The Gemara records an incident where Rav Huna admonished his son Rabbah for not studying under the guidance of Rav Chisdah, whom Rav Huna considered an exceptional scholar.

The Gemara in Bava Metzia records an earlier incident where Rav Huna and Rav Chisdah had a falling out and didn’t speak to each other for 40 years. Both scholars later fasted 40 fasts to atone for their actions. The Parashas Mordechai explains that Rav Huna assumed that his son Rabbah was continuing his feud and therefore not learning by Rav Chisdah. Rav Huna rebuked his son, teaching him that it was not proper to continue the feud.

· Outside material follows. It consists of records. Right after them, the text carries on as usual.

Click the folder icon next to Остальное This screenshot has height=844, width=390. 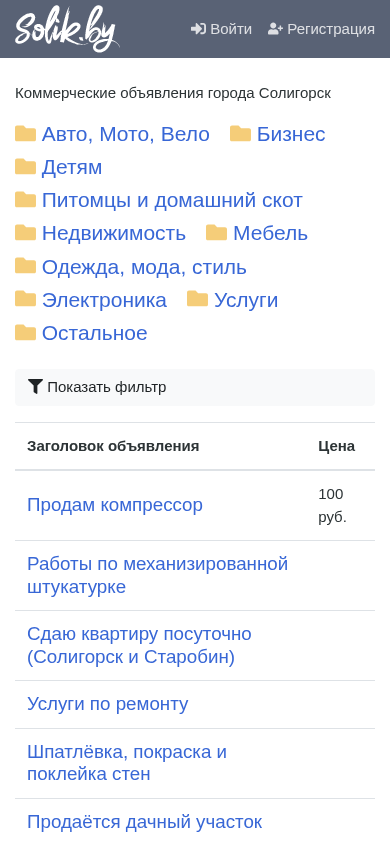click(25, 333)
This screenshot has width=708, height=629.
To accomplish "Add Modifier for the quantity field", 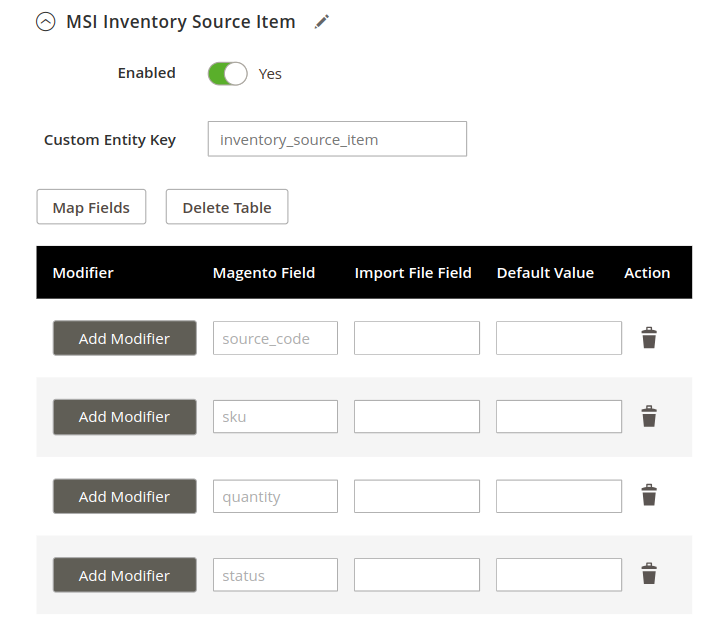I will 125,496.
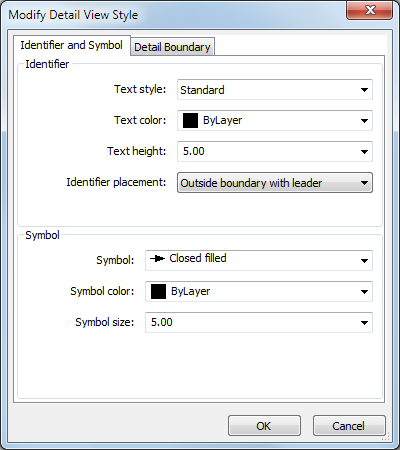Screen dimensions: 400x450
Task: Open the Symbol dropdown arrow
Action: [364, 260]
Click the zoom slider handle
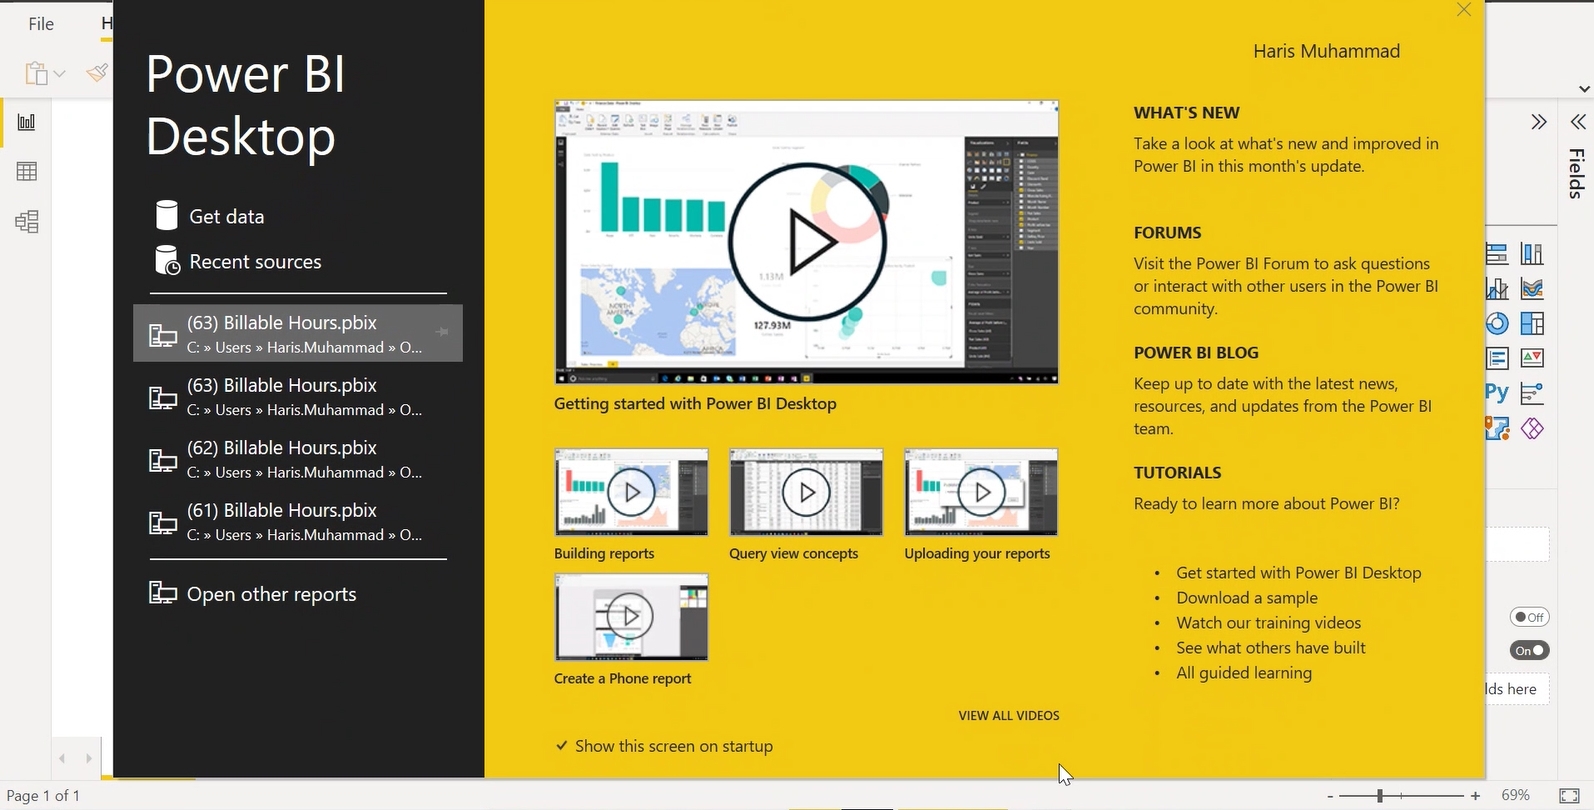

Rather, he should take advantage of the wonderful opportunity to learn from an exceptional scholar such as Rav Chisdah.

Rabbah replied that in fact he did once try learning by Rav Chisdah, and it was that one time that made him decide to avoid Rav Chisdah’s lessons in the future. Rabbah explained to his father that instead of teaching him Torah, Rav Chisdah instructed him with life lessons, which Rabbah was not interested in. Rav Huna exclaimed, “He is teaching you how to live healthily and you say that he is teaching you items of little value? You should most certainly attend his lectures!”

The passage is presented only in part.